Your goal:
Please copy out all of the material below word for word, leaving out the pictures.

-- Records start --

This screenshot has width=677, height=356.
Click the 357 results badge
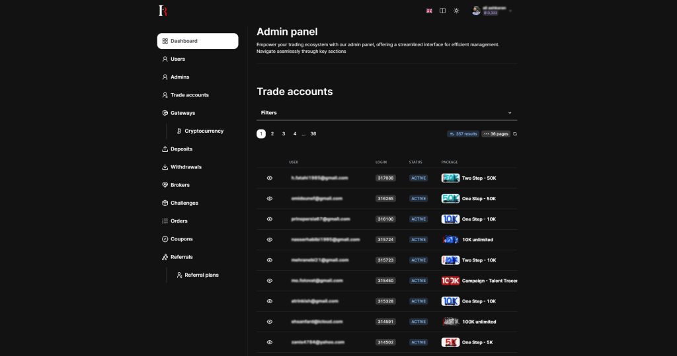point(463,134)
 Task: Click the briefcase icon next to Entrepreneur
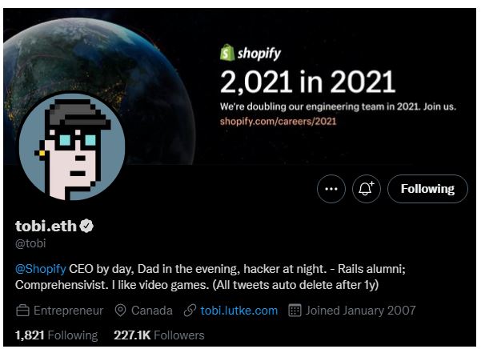click(x=22, y=311)
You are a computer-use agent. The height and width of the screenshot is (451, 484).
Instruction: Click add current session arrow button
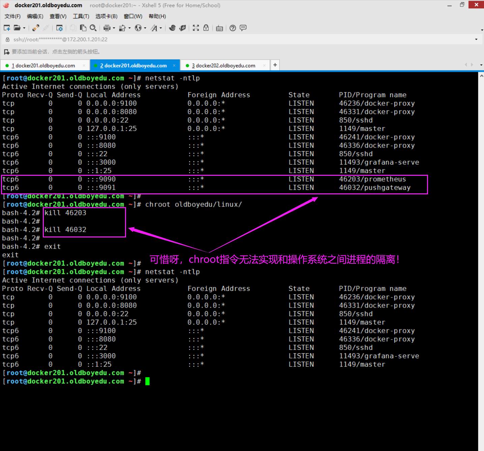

-- Records end --

Answer to the problem:
This screenshot has width=677, height=356.
Click the 357 results badge
point(463,134)
 Task: Click the briefcase icon next to Entrepreneur
click(x=22, y=311)
You are a computer-use agent. The height and width of the screenshot is (451, 484).
Instruction: Click add current session arrow button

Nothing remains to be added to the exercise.